Substrate binding pocket. Residues (in sticks) that comprise the substrate‐binding pocket are shown for each of the QueE homologs. (A) CPH₄ is bound to the active site by residues from the N‐terminal extension (pink), the AdoMet radical core fold (yellow) and the C‐terminal extension (grey) of BmQueE (PDB ID 4NJI). (B) In the modeled orientation, CPH₄ appears to interact with the AdoMet radical domain (green) of BsQueE in addition to the N‐ and C‐terminal extensions, colored pink and grey, respectively. (C) CPH₄ modeled into EcQueE. AdoMet radical domain in blue and N‐ and C‐terminal extensions in pink and grey, respectively, are shown overlaid with the active site of BmQueE (white). (D) CPH₄ binding in BmQueE (PDB ID 4NJI) (yellow) creates a magnesium‐binding site. (E) CPH₄ binding in BsQueE (PDB ID 5TH5) (green) is expected to create a magnesium‐binding site similar to that seen in BmQueE. (F) The putative magnesium‐binding site of EcQueE (blue) is shown overlaid with the CPH₄ bound BmQueE (PDB ID 4NJI) (white). The substrate, CPH₄, is shown in lilac, the catalytically essential magnesium is represented as a green sphere, the irons (orange) and the sulfurs (yellow) of the [4Fe–4S] AdoMet radical cluster are shown as spheres, AdoMet is shown in light blue and hydrogen bonds are shown as red dashes. Water molecules (red spheres) necessary for magnesium binding are shown.

Figure 7

Flavodoxins sequence alignment. Sequences include flavodoxins from Helicobacter pylori, Escherichia coli, Anacystis nidulans, Aquifex aeolicus, Desulfovibrio gigas, Clostridium beijerinckii, Streptococcus pneumonia TIGR4, Bacillus subtilis (YkuN), Bacteroides fragilis NCTC 9343, and Burkholderia multivorans.

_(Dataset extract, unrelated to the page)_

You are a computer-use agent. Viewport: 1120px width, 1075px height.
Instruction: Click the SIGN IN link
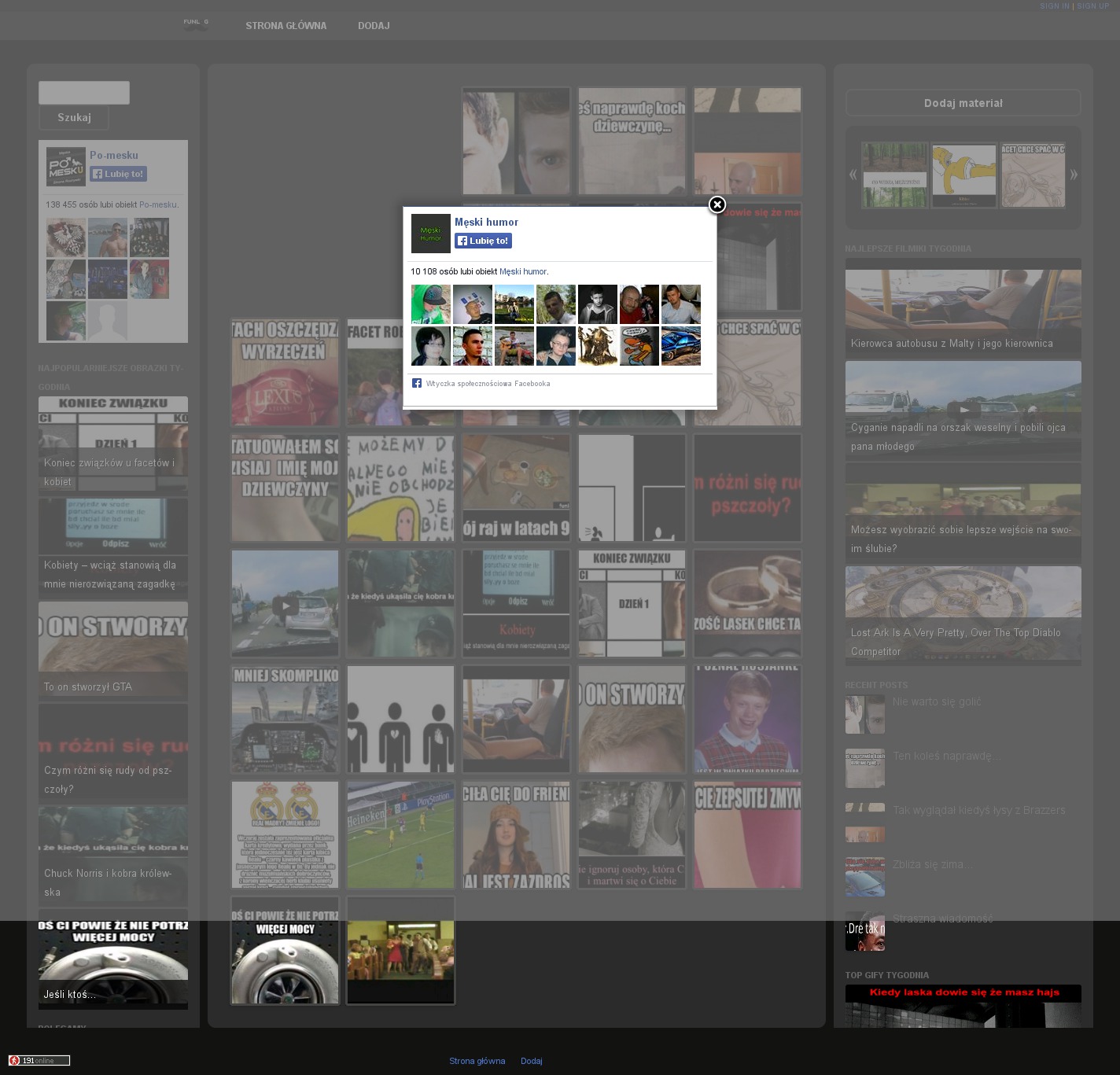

The sequence alignment is colored according to secondary structure, blue for β‐strands and red for α‐helices, and the insertion for long chain flavodoxins and the chain insertion in flavodoxins from B. multivorans and B. fragilis are denoted with a box.

Figure 8

Electrostatic surface charge for EcQueE and the cognate Fld, EcfldA. (A) Ribbon drawing of monomer of EcQueE with the AdoMet radical core in blue and the N‐ and C‐terminals in light pink and grey, respectively, oriented such that the predicted binding sites are facing EcFldA. The structure of EcFldA (PDB ID 1AHN) is also shown in ribbon representation (magenta) with the FMN cofactor and the loops proposed to bind partner proteins facing EcQueE. (B) The solvent accessible electrostatic surface representations of EcQueE and EcFldA with FMN colored salmon are also displayed in the same orientation as in A. Electrostatic potentials are depicted on a colorimetric scale from red to blue for −1 to +1 kTe⁻¹.

Figure 9

QueE orthologs show differential electrostatic surfaces. Ribbon drawing of QueE orthologs, shown as monomers in grey, with the structural elements contributing to the positive electrostatic surface highlighted in cyan. The electrostatic surface potential is shown colored from red to blue for −1 to +1 kTe⁻¹ on the right of each panel for the corresponding orientation of the QueE orthologs. (A) BmQueE, (B) EcQueE, and (C) BsQueE.